• Extrait:
------------------------------------------------------------------------
Edito – Avril 2016

 

C’est grave docteur ?

Par Jean Poletti

Nous avons une évidente propension à dramatiser les problèmes pour ensuite les remiser dans les oubliettes.  Un peu comme ces soufflés qui  retombent dès qu’ils refroidissent.  Au tapage effréné   succède fréquemment  l’épais silence. Ainsi est transformé en non évènement ce qui apparaissait pour certains comme un enjeu vital. Entre l’essentiel et l’accessoire, la distance est chez nous d’une telle proximité qu’elle révèle une parenté entre le tragique et la comédie.  Les exemples abondent, alliant votes  baptisés d’historiques qui confinent ensuite à l’anecdote.  Sujets  doctement qualifiés de cruciaux et pourtant mis en jachère. Telles les deux faces de  Janus, L’emphase et le jugement péremptoire d’hier deviennent banales péripéties aujourd’hui. Mutisme demain.

Combien de fois avons-nous entendu de doctes avis, ou supposés tels,  annoncer que la Corse était à un crucial tournant ? Que faute de solution rapide le précipice guettait ?  Le bon peuple  prit souvent pour vérité révélée ces assertions alarmées, pour se rendre compte que la débâcle annoncée jouait à l’Arlésienne. Désormais il ne croit plus ces augures,  divers et variés, prédisant à grand renfort de publicité que le chaos est inévitable.

La tempête de l’ancienne Sncm tint durant des mois l’opinion en haleine. Le mal de mer allait faire passer une île par-dessus bord si une solution immédiate ne ramenait pas la compagnie à bon port. Rien ne se produisit. La gestion du dossier continue de fendre les flots, sans qu’il faille déplorer une chronique de naufrage annoncé. Les marchandises arrivent et continueront d’être acheminées. Les éventuels vacanciers aussi.  Mieux, ou pire, tout se déroule désormais dans  un désintérêt  quasi-général.

Scénario similaire concernant la collecte et le traitement des ordures.  D’aucuns allèrent même jusqu’à proposer la modification de la loi Littoral pour permettre la survie de Tallone !  Hors ce remède surréaliste point de survie clamaient les grands esprits.  La débâcle des poubelles n’eut pas  lieu. Des palliatifs s’instaurèrent en attendant un épilogue définitif, qui  soit dit en passant est envisagé depuis  deux décennies.
------------------------------------------------------------------------
• Données extraites:
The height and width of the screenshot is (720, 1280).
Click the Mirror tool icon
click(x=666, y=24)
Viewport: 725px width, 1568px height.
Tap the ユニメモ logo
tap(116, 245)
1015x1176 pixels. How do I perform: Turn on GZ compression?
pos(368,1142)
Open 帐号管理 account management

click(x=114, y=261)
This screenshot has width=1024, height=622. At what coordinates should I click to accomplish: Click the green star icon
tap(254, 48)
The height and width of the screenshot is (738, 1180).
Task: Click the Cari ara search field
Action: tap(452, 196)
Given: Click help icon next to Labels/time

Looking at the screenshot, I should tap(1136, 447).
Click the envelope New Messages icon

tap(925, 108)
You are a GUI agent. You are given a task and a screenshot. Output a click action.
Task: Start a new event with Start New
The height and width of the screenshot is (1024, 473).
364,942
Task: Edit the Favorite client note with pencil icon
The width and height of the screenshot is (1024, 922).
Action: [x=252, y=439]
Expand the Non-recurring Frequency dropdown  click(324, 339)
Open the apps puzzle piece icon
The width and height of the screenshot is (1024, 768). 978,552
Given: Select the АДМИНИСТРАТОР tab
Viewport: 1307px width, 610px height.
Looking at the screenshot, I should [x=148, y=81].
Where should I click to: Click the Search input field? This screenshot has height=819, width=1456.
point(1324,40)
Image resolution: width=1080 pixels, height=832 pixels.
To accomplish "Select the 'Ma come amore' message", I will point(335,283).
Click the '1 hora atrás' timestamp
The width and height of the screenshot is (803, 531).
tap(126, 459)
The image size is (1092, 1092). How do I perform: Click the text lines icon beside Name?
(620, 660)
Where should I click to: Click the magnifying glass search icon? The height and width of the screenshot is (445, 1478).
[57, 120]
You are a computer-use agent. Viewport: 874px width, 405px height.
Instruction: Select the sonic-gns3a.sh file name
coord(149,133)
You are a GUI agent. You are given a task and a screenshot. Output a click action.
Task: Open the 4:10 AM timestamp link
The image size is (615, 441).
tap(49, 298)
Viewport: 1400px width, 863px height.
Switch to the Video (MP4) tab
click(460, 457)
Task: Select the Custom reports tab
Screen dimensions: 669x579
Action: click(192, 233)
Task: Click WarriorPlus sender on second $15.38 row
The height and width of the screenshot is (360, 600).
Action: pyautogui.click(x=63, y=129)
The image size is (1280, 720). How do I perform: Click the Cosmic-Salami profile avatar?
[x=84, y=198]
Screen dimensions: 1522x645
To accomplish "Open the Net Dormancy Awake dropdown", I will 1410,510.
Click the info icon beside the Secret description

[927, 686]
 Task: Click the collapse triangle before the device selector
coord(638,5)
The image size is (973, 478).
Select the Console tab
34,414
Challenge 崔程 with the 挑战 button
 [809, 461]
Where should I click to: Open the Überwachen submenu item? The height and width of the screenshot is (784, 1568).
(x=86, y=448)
------------------------------------------------------------------------
• Liste des tâches:
1. Recopiez à l'identique les lignes des enregistrements en commençant par celle qui contient « Where should I click to: Open » et en terminant par la dernière ligne des enregistrements.
2. Poursuivez l'éditorial sur la propension à dramatiser les problèmes de la Corse puis à les oublier, à la suite de sa dernière phrase.

• Les réponses:
1.
Where should I click to: Open the Überwachen submenu item? The height and width of the screenshot is (784, 1568).
(x=86, y=448)

2.
Brisons là cette énumération qui pourrait devenir fastidieuse, pour retenir simplement que nous pêchons par manque d’anticipation.  Voilà une règle générale que nul ne peut décemment contredire.  Les hiatus prospèrent dans l’indifférence, puis quelques annonces fracassantes les mettent au cœur de l’actualité, avant qu’ils ne retournent au pays de l’amnésie.

Gouverner c’est prévoir. Pas chez nous. Ici le travail de longue haleine parait bien peu exaltant.  Nombreux sont ceux qui préfèrent  se limiter aux décisions factuelles, immédiates, circonscrites dans leurs sphères d’influence. Sans doute sont-elles  plus bénéfiques pour drainer ou capitaliser les suffrages diront les désabusés.   En attendant, dans un sempiternel recommencement, des dysfonctionnements enracinés dans le passé  fleurissent au hasard d’un emballement pour se faner presque aussitôt.

Cela vaut, est-il opportun de le souligner, pour de multiples questions qui occupent l’espace d’un instant le devant de la scène et s’estompent quand tombe le rideau de la médiatisation.

Voilà sans doute un mal invisible, mais tenace, dont souffre  notre île. Sorte de jeu pervers qui annihile toute  stratégie  bénéfique qui implique de sérier sans extravagance une question, pour ensuite la résoudre grâce au travail sérieux, qui a pour compagne de route  l’efficience.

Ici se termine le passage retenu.